Kolejna placówka s.M. Doroty to Lubaczów, gdzie kontynuowała przełożeństwo i pracę w zakrystii w konkatedrze św. Stanisława BM. Po krótkim pobycie w Lubaczowie została skierowana do pracy w Domu Księży Biskupów na Sufraganii w Tarnowie. Stąd po 8 latach posługiwania, powołana została na intendentkę w Wyższym Seminarium Duchownym w Tarnowie. Tę posługę pełniła od 2016-2022 roku. W tym czasie przeżywała chorobę swojej Mamy, którą odwiedzała w miarę możliwości, nie zaniedbując swego obowiązku. Po śmierci Mamy w czerwcu 2021 roku pojawiły się u s. Doroty symptomy choroby nowotworowej i leczenie, które trwało 2 lata. We wrześniu 2022 roku po 6 latach pracy w Seminarium przeszła do Domu prowincjalnego, gdzie przez pół roku pełniła posługę intendentki do czasu nasilenia się choroby, która błyskawicznie postępowała. Stan zdrowia siostry pogarszał się z dnia na dzień. Przez ostatnie kilka dni przy łóżku chorej w dzień niestrudzenie czuwała kochająca ją Rodzina, szczególnie brat z bratową i rodzona siostra. W nocy dyżury przy s.M. Dorocie pełniły jej współsiostry. S.M. Dorota zmarła w niedzielny poranek 23 kwietnia 2023 r., dzień po swoich 70-tych urodzinach tuż przed godziną 9.00 w otoczeniu licznie zgromadzonych sióstr i kapłana z Seminarium, który udzielił siostrze absolucji. Ks. Adam odprawił za s. Dorotę Mszę świętą. Nadjechała najbliższa rodzina, która uczestniczyła we Mszy świętej i w modlitwie różańcowej za swą ukochaną Tereskę.

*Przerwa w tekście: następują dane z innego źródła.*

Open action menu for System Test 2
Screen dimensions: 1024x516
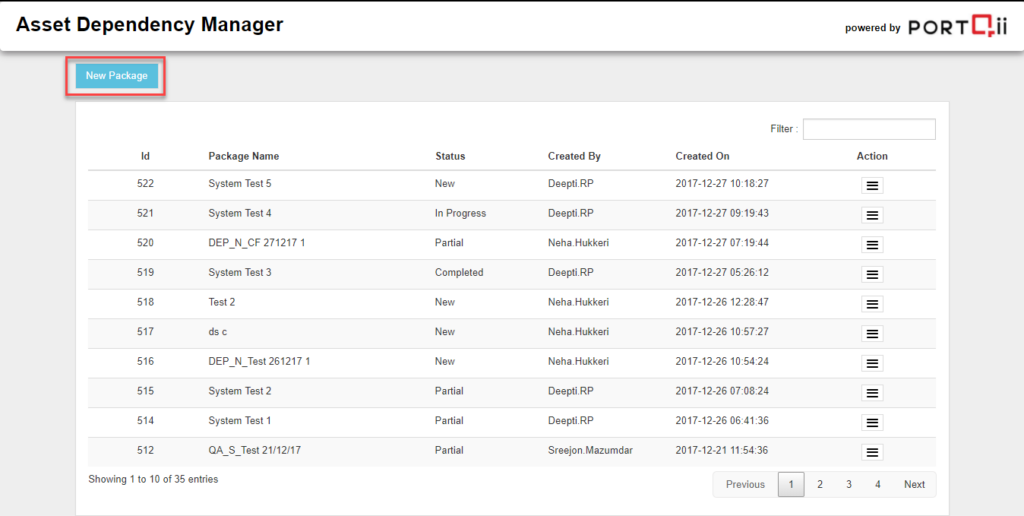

S. M. Dorota -Teresa Augustyn wstąpiła do Zgromadzenia z pewnym doświadczeniem życiowym. We wspólnocie siostrzanej postrzegana była jako osoba pogodna, konkretna w działaniu i w słowie, energiczna i zrównoważona. Cechowała ją pracowitość i odpowiedzialność. Starała się wiernie zachowywać zakonne Ustawodawstwo, ale też nie idealizowała rzeczywistości. Wnosiła pokój w otoczenie, łagodząc drobne nieraz nieporozumienia żartobliwym słowem i uśmiechem. Cierpienie i chorobę znosiła w cichości, nie skarżąc się i nie narzekając. Miała duże nabożeństwo do Matki Najświętszej, w chwilach trudnych zawsze ufała w jej orędownictwo.

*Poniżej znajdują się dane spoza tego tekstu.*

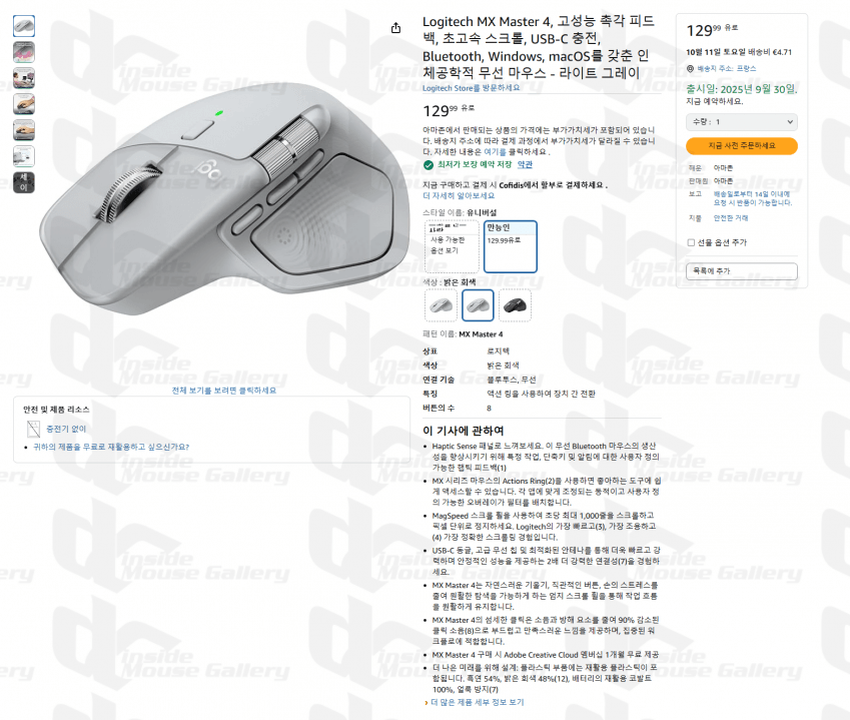
Task: Click the share icon above the product image
Action: click(x=396, y=28)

W jej życiorys wpisane są 2 pielgrzymki do Rzymu: w 2005 roku na kanonizację Ojca Założyciela św. Ks. Zygmunta Gorazdowskiego i w 2014 r. na kanonizację błogosławionego Jana Pawła II, którego znała jeszcze jako kardynała z Krakowa. O bezpośredniości relacji Ojca Świętego z s. Dorotą świadczy, drobny, żartobliwy dialog Jana Pawła, który znając jej chrzestne imię „Teresa” recytował : „Jedna deska i dwie deski..”, a s. Dorota dodawała: „Nie słuchajcie Tereski”, a Ojciec Święty na to: „Ja tego nie powiedziałem”. Piękne zdjęcia jakie miała z Ojcem świętym, świadczą o bliskiej z Nim duchowej więzi i będą dla siostrzanej wspólnoty szczególną pamiątką.